As demand for coal increased and ships committed to deliver cargo dared the bar, the casualties increased. It was always a matter of concern for the port's reputation. The toll in ships, and lives was too high. In 1818 Governor Macquarie announced construction of a rock wall or pier to connect Nobby’s Island to the South Head. This was not completed until 1846.
Newspaper reports were often critical of Newcastle. In 1839 a correspondent wrote: "The completion of the breakwater and the danger at the harbour entrance will be lessened by cutting down the top of Nobby's". Obviously this is the reason for Nobby's flat top.
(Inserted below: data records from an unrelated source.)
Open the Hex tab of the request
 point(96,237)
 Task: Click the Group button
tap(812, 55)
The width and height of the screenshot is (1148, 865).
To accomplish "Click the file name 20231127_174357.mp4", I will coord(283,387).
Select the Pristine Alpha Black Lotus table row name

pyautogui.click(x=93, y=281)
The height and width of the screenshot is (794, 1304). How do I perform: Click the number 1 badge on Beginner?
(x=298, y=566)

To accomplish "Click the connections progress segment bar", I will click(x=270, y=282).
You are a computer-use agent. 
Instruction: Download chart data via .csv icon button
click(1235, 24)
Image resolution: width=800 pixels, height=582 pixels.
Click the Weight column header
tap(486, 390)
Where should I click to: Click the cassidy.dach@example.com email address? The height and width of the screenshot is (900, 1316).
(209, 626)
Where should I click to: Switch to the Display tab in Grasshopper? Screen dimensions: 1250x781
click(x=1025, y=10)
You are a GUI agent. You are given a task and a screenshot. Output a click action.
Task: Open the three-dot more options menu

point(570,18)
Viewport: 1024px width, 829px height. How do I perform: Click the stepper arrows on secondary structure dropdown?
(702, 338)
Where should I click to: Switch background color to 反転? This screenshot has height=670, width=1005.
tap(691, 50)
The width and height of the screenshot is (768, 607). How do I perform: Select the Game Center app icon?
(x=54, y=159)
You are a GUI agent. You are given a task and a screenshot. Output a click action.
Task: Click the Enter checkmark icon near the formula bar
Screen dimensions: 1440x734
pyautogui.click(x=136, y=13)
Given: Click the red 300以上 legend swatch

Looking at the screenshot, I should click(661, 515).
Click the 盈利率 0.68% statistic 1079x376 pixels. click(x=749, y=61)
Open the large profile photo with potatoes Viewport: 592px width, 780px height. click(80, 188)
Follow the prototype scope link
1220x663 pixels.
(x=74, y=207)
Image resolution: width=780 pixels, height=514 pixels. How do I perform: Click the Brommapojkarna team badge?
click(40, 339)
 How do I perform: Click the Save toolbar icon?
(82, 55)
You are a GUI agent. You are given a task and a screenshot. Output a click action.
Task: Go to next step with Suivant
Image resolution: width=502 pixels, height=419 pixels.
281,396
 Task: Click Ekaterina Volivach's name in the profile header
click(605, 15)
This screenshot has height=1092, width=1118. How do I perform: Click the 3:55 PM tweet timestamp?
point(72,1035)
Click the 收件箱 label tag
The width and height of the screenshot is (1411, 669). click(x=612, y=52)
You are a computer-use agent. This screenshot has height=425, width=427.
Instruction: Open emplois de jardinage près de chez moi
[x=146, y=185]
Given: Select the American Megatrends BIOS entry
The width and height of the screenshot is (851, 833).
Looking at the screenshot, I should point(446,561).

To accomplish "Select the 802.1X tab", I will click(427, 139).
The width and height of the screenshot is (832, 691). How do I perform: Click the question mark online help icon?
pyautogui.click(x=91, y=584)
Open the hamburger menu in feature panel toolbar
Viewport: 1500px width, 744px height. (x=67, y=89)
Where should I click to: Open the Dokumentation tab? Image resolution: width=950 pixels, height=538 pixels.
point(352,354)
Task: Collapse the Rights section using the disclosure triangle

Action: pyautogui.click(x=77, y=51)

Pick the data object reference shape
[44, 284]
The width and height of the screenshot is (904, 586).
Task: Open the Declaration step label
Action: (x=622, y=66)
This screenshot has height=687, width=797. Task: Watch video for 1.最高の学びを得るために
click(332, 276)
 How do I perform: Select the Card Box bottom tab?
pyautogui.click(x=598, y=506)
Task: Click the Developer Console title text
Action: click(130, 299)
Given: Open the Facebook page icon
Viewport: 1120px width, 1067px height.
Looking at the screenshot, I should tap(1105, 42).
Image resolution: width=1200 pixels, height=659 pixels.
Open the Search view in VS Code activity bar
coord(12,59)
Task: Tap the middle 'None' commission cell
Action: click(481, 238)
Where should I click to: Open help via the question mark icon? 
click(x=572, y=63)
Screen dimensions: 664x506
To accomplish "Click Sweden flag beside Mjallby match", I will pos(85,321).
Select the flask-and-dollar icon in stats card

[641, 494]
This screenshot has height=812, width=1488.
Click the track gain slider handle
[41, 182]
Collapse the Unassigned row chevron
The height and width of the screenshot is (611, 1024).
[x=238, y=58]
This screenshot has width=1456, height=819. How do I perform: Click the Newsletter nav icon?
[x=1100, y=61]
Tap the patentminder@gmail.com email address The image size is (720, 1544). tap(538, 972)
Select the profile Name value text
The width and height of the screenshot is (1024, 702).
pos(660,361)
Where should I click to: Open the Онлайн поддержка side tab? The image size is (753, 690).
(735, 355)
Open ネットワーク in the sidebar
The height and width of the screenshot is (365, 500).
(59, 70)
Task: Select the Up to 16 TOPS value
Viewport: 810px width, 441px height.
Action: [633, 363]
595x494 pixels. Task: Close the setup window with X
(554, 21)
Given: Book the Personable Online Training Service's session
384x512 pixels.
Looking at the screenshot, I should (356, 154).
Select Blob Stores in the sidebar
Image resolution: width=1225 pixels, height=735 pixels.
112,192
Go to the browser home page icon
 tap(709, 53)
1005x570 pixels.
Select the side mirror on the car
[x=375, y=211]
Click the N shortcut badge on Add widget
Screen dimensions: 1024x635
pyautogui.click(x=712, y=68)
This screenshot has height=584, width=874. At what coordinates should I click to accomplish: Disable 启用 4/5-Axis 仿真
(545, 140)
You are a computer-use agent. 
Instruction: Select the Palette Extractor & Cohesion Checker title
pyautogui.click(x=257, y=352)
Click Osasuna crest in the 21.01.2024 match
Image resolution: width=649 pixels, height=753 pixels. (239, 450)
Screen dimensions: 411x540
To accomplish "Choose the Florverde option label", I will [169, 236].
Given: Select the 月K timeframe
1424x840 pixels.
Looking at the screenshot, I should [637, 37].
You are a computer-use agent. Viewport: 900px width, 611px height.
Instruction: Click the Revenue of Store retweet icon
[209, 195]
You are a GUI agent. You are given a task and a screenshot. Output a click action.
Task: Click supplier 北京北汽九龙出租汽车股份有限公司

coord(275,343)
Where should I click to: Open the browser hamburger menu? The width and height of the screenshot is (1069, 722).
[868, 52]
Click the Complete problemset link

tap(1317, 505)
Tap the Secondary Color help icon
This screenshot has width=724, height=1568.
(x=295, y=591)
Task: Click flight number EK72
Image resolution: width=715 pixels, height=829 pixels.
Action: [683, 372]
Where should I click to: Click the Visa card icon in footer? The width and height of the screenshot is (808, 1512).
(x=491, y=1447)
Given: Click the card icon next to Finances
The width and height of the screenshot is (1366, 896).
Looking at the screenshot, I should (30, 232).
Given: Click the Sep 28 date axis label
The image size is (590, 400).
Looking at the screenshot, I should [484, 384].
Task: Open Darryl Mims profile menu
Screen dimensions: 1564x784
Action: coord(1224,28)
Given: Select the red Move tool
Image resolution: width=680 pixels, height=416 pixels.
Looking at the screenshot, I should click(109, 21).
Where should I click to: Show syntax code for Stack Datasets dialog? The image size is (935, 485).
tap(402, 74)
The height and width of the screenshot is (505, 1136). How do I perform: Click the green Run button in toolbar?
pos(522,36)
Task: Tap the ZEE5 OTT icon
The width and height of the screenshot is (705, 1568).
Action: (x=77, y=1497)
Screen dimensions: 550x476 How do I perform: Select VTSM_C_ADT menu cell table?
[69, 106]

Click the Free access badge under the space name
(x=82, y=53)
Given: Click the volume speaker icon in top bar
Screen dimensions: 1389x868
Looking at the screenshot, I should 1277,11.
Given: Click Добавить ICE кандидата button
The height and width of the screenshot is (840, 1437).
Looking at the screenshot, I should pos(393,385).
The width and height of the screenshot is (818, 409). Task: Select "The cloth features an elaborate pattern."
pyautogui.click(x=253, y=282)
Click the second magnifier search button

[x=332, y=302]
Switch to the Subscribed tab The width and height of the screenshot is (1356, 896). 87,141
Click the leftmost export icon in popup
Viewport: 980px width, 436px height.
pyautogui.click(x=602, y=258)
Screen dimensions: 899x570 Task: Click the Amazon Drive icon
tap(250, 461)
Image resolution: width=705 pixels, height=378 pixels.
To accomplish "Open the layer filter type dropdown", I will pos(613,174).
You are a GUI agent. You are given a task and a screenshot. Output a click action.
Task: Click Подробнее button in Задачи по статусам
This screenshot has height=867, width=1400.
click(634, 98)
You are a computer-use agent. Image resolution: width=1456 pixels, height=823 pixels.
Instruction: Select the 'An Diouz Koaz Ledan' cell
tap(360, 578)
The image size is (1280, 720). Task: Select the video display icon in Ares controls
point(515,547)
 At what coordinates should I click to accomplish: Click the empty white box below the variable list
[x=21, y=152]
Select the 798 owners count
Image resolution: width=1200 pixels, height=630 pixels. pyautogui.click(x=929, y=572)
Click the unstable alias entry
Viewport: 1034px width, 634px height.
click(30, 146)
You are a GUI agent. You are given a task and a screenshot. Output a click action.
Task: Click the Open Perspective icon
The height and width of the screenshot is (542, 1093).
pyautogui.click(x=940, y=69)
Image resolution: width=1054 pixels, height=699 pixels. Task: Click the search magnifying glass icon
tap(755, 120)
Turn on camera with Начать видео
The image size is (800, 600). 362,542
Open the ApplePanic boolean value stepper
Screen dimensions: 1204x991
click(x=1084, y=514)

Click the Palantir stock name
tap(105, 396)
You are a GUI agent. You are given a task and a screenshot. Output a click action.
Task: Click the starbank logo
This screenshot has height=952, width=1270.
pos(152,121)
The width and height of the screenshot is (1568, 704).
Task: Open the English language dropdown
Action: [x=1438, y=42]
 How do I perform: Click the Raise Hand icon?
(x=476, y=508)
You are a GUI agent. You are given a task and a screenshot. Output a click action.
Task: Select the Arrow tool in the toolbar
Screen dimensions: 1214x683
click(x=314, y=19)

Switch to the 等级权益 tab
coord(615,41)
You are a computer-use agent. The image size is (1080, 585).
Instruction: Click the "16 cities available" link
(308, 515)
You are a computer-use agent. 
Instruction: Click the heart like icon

In 1831 the Australian Agricultural Company was granted 2000 acres of land, adjacent to the riverside settlement, and a monopoly on all coal mining at Newcastle, using convict labour. Their first mine, the ‘A’ pit was located on the side of ‘the hill’, near the intersection of Brown and Church Streets.
"A neat thriving town" wrote the Hunter River Gazette on December 11, 1841. "The AA Company mines are at considerable elevation, from which a railroad runs to a commodious wharf which greatly facilitates the loading of vessels with this indispensable material".
This railway line is the first in Australia.
To help mine the coal the company was allowed 126 convicts, this number rose to 227 by 1837. In 1838 the company imported 40 Welsh and 100 Irish miners. Three years later when the number of free miners rose to 300, the convicts were withdrawn. Coal production increased from 4000 tons in 1830, to 34,000 tons in 1842.
In the winter of 1841 coal sold in Sydney for 45/- (shillings) a ton when the company received permission to sell coal on its own behalf in Sydney, prices tumbled to 28/- a ton, then fell to 14/- with fire wood scarce there was no alternate fuel for a population that doubled in the four years between 1836 and 1840. By then the stage was set for a rapid growth in coal exports from Newcastle. In 1844 the AA company loaded 300-ton vessels in about three hours. The shortcomings of the port were now beginning to become evident. Some vessels could not take full cargoes because of lack of water at the entrance to the coal channel. The bar of the channel carried only 12ft of water at low tide.
"Had there been no coal found in NSW, almost every source of wealth in Australia could have been stunted", wrote author-traveller Anthony Trollope in 1876.
Newcastle was called upon to supply the new colonies. Although expensive, Newcastle coal was still cheaper than coal in England. In 1855 alone, the Australian Steam Navigation Company and the Hunter River New Steam Navigation Company between them consumed 13,428 tons of coal valued at 8728 pounds. Shipping had become the main link between the colonies, with steamers gradually replacing sailing ships; coal had become the lifeblood of navigation and the future of trade and industry.
Domestic consumption, steam power and gas-making all depended on a steady supply of good quality coal.